Do the Ducks have to move him? No, but they may want to do something soon, and looking further ahead, carrying Ryan's $5.1 million per season cap hit will make the squeeze a little tighter after next season when both Ryan Getzlaf and Corey Perry become unrestricted free agents. It seems doubtful Anaheim can keep all three.
But that's the longer term view. Short term, the Ducks could fire coach Randy Carlyle, which seems unlikely, or they could shuffle the deck. GM Bob Murray might be of a mind right now to try and recover some of the young assets lost to Toronto in the Francois Beauchemin deal last winter. The Ducks made the playoffs and Beauchemin played well, but now the team's lousy, he's 31 years old and both Joffrey Lupul and cherubic blueliner Jake Gardiner are playing well with the Leafs.
Murray and Brian Burke have done deals before - Anaheim moved J.S. Giguere's monster contract, the Leafs dumped Vesa Toskala and Jason Blake - and it seems some teams are comfortable doing deals with certain others. Look at all the trades Vancouver and Florida have swung in recent seasons. Burke loves Ryan, and indeed, he turned down overtures from Cliff Fletcher in his final months in Anaheim when the Silver Fox was pitching hard for Ryan.
So should the Leafs be interested now? Yes. Does it matter than Ryan's another scoring winger, not a centre? Not really. The Leafs are in the business of acquiring top six forwards as assets. The positional balance can be addressed later. Is Ryan's salary a problem? He's got three more years after this one at $5.1 million. That's hefty, but not a cap crippler for a team like the Leafs.
Which brings us to the cost, and here's the tricky part. Ryan's a 30-35 goal man, a real stylist out there, not surprising for a legendary roller hockey player. But he doesn't really have a physical component to his game, he's not an accomplished penalty killer and he's off to a so-so start this season.
You don't want to overpay, but here's a guy it's easy to get over-excited about. Obviously, a young defenceman would have to be part of a deal, and maybe that's Luke Schenn or Carl Gunnarson or Cody Franson. Nazem Kadri could be in there. Stuart Percy is a young blueliner and Leaf first round playing junior in Mississauga. Nik Kulemin might make sense, but he's having an off-year, too. With the Leafs high in the NHL standings, a 2012 first rounder could come into play.

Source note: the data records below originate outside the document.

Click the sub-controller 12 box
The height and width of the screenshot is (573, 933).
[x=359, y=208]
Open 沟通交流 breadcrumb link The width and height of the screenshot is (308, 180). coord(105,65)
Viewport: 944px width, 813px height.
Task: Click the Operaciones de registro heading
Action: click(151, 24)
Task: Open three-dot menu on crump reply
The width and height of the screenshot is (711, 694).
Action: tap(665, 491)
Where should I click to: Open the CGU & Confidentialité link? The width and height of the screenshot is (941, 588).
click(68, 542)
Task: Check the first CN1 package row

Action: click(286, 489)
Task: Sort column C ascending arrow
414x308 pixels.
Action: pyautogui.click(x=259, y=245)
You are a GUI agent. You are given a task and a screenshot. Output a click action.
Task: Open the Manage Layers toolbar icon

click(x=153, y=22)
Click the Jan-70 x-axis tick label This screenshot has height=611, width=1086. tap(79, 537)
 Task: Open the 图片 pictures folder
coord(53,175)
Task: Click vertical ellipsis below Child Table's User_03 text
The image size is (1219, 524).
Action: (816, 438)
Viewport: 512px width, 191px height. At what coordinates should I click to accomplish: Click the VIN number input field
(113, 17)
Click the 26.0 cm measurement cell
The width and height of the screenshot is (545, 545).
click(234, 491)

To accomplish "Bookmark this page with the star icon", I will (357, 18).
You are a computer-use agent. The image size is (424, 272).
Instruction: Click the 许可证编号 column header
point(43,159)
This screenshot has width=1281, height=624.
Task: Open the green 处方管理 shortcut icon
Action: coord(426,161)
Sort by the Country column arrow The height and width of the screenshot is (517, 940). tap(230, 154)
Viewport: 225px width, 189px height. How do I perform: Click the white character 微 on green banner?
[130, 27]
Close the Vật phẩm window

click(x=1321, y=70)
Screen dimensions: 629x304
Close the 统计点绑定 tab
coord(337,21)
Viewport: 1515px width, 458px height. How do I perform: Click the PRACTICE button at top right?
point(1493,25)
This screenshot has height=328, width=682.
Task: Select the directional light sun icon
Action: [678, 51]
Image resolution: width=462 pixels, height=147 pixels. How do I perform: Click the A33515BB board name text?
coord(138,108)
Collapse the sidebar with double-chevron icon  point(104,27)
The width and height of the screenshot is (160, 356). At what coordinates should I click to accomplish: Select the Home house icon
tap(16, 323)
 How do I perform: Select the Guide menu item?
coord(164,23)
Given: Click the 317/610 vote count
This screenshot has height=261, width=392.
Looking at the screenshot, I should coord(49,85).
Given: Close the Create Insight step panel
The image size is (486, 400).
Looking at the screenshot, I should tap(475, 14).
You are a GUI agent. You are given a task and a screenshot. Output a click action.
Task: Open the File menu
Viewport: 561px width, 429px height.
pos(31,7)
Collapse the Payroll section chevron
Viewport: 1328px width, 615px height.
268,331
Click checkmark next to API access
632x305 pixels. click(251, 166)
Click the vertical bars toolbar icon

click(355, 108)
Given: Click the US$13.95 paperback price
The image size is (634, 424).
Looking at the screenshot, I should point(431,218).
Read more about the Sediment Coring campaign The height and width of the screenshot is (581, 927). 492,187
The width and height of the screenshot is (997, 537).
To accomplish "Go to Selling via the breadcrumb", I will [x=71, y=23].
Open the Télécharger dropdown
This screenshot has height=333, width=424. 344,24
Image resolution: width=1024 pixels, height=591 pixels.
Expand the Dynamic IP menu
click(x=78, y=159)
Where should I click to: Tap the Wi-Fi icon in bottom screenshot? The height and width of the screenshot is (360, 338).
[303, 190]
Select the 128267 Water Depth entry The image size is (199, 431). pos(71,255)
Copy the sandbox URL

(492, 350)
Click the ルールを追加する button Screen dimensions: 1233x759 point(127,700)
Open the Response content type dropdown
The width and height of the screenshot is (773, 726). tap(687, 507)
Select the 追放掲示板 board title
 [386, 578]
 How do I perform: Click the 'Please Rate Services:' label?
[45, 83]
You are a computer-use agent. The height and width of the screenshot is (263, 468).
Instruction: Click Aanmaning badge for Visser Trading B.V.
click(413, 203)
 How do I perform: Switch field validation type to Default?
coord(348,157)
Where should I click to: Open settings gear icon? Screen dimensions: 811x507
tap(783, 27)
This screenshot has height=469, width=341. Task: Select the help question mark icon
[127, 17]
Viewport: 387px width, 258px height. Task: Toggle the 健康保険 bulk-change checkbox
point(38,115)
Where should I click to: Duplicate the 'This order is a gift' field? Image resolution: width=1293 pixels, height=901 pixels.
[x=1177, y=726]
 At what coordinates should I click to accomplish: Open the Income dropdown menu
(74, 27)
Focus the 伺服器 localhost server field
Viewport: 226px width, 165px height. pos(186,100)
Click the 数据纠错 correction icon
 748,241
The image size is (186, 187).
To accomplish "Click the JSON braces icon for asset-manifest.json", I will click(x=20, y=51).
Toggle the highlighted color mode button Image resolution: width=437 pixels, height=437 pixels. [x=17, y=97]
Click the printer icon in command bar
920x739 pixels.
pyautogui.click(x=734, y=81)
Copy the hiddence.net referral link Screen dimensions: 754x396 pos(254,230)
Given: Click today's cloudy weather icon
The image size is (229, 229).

Some combination of that group might make sense. Perhaps it's Kulemin and Franson for Ryan. Schenn and Kadri? The Leafs have assets, more than in a long time, the result of steady work by Burke and Dave Nonis over the past three years. The guessing is Anaheim would want to net a significant name, and Schenn is the one young Leaf, formerly the fifth overall in the draft, that would carry the most cache despite his ups and downs this season.
You can bet Burke will kick the tires on this one, see if Ryan really is up for grabs. He knows the young man well and believes in him, and he and Murray can do business, with the fact they're a conference apart making it a little easier for both. The guessing is the Leafs would have interest best described as "mild" to "medium," given that they've already got some offensive wingers having good seasons. But price can change desire on the NHL trade market.